**ACTIONS TO TAKE**
**1.** Return, word for word, the part of the pompano fishing report starting at "Left the kids" and ending at "catfish! Thanks JC.".
**2.** Carry the pompano fishing report forward from its final line.

**SELECTION**

# 18" Pompano for a Total of 8 on Saturday



## fishin for pompanos (May 10, 2012)

Left the kids to sleep in and headed to the beach at 9:00 a.m. The water was beautiful but very rough conditions which made it tough to walk out to cast the lines. We dug sand fleas and baited up. Before we could get all the lines in the water we got our first strike and landed a pompano. Slow for a while then next on was a ladyfish. After that we got two nice pompanos. Then we got our first two blue runners of the day and two more pompanos for a total of 5. Thought we would limit out with one more but our son came to fish so we carried on!! We got three more pompano with the last being the largest at 18”. Tried for one more for our limit but caught about five ladyfish in a row instead. Ended up with a total of 8 pompanos, 2 blue runners and around 9 ladyfish. Another great thing about today was we never caught one catfish! Thanks JC.


----------



## reelndrag (Feb 20, 2013)

nice job on them pomps!

**EXCERPTED RECORDS**
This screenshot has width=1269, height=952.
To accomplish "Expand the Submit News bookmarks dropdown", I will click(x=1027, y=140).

...

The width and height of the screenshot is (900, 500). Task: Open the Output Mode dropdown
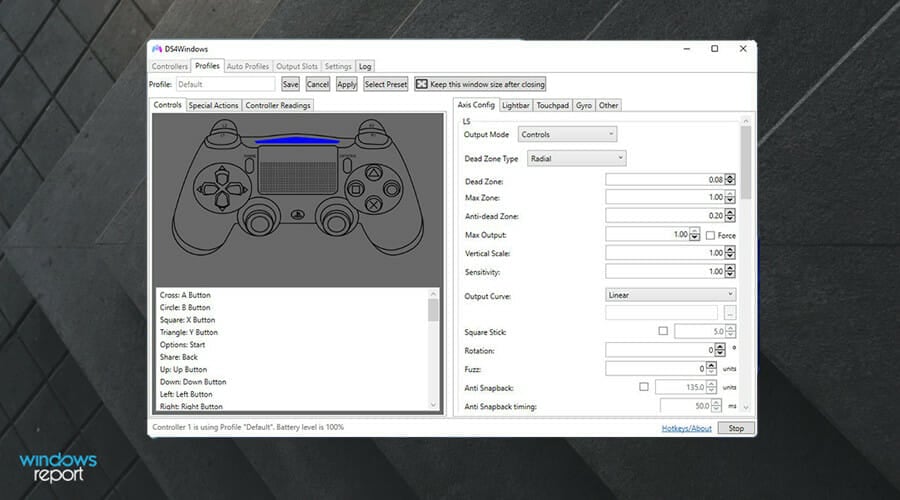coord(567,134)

**RESPONSE LIST**
**1.**
Left the kids to sleep in and headed to the beach at 9:00 a.m. The water was beautiful but very rough conditions which made it tough to walk out to cast the lines. We dug sand fleas and baited up. Before we could get all the lines in the water we got our first strike and landed a pompano. Slow for a while then next on was a ladyfish. After that we got two nice pompanos. Then we got our first two blue runners of the day and two more pompanos for a total of 5. Thought we would limit out with one more but our son came to fish so we carried on!! We got three more pompano with the last being the largest at 18”. Tried for one more for our limit but caught about five ladyfish in a row instead. Ended up with a total of 8 pompanos, 2 blue runners and around 9 ladyfish. Another great thing about today was we never caught one catfish! Thanks JC.

**2.**
----------



## PAWGhunter (Feb 3, 2010)

Nice! Definitely some tough fishing conditions today!


----------



## a (Oct 2, 2007)

looks like a great day out there! nice pics!


----------



## SHAKE N' BAKE (Jul 31, 2012)

Where are you catching all those fish at?


----------



## specktackler57 (May 15, 2011)

i caught his twin last sunday.thats a stud.


----------



## pompslayerllc (Apr 21, 2013)

Nice catch!!!


----------



## fishin for pompanos (May 10, 2012)

SHAKE N' BAKE said:


> Where are you catching all those fish at?


Between Gulf Shores and Perdido. Keep on fishin!!!


----------



## Ashl67ey (Jun 4, 2013)

nice job on them pomps!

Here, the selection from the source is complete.